Are you interested in animals, and specifically in tetrapods: that is, amphibians, reptiles, birds and mammals, living and extinct? Are you interested in their evolution, biology and diversity, in their portrayal in art, literature and fiction, in the animals of the distant past, in conservation, cryptozoology, domestication and, frankly, in just about anything relevant to the world of tetrapods? If the answer is “Hmm, I’m not sure”, you might like to go away and do something different. BUT if the answer is “Yes”, have you heard about TetZooCon? 

That should do it... This year it will be a two day event, for the first time. Although I had my eye on that convention for some time, this year is the first time that my schedule allows me to go and visit it. I already knew Darren from the World Science Fiction Convention in London, LonCon3, in 2014. Now, one thing led to another, and rather than just sit in the audience I will take part: on Sunday, October 7th, Dougal Dixon and yours truly will discuss speculative biology from 1400-1500 hrs. Afterwards there will be an opportunity for book signing by Dougal Dixon.

I hope to see you in London!


Spugpow said...

Awesome! Hopefully the talk gets posted on Youtube.

Forgive me for asking an off-topic question here, but I vaguely remember you writing a blog post specifically about the biomechanics of exoskeletal limbs, which unfortunately I can't seem to find. Do you know what I'm talking about, or am I misremembering? I think you went over the fact that limbs have to be able to support several times the animal's body weight because of the forces they experience when running.

Sigmund Nastrazzurro said...

Spugpow: I am sorry, but that does not ring a bell.
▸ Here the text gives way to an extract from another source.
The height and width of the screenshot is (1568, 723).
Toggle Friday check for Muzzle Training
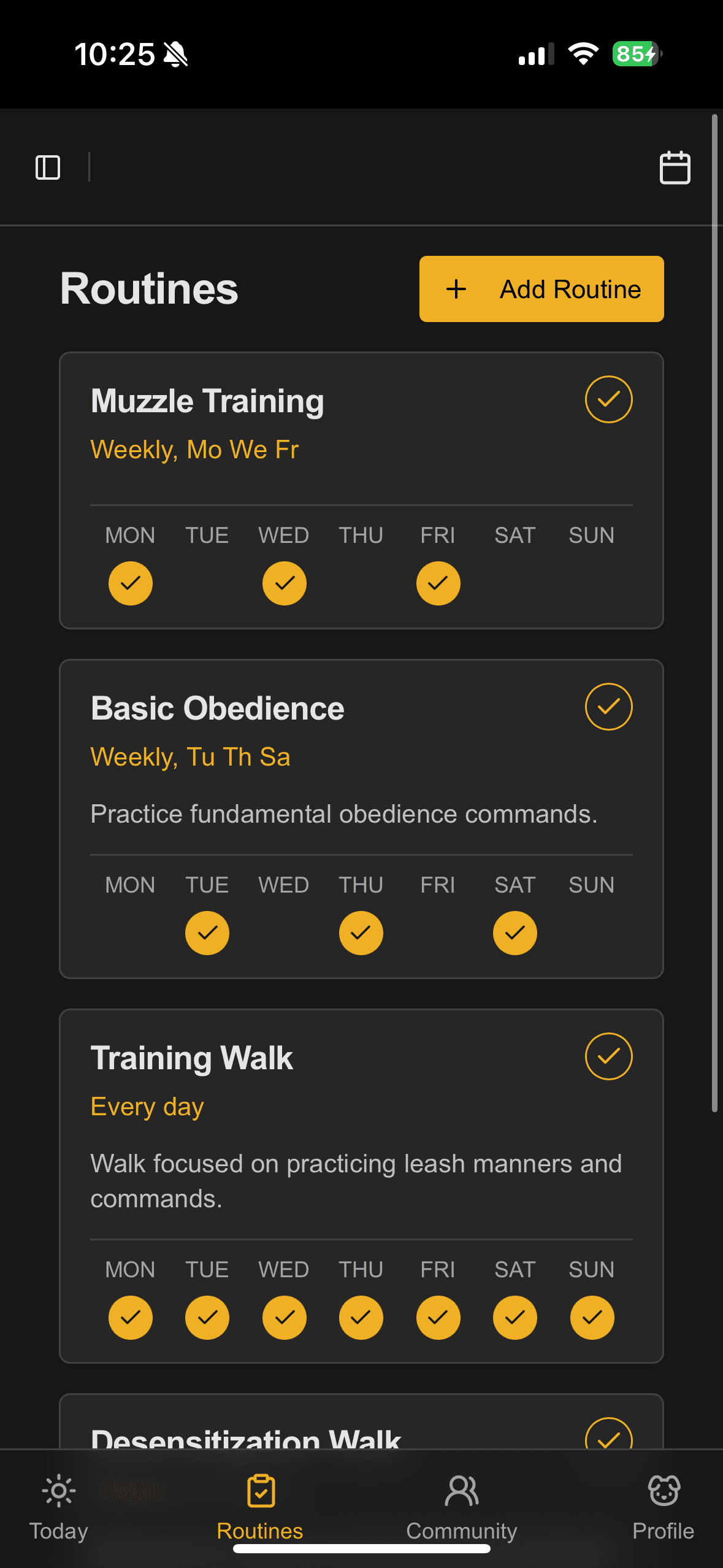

I am certain that i never wrote a post with that as its main subject, but it might have come up in the comments of another post. I do seem to remember writing that one of the problems of exoskeletons is that they the skeleton is not protected against mechanical injury: if an endoskeletal animal falls on a rock, its skin and muscles will cushion the bone from the impact, whereas an exoskeleton would suffer the full force of the blow. I also think that there may be a discussion in one of my books on biomechanics about the increase in mass of an exoskeleton with scale. If not, that could be an interesting blog post some day...

Spugpow said...

I must have read it somewhere else then. Oh well!

Thanks for the response, and enjoy TetZooCon!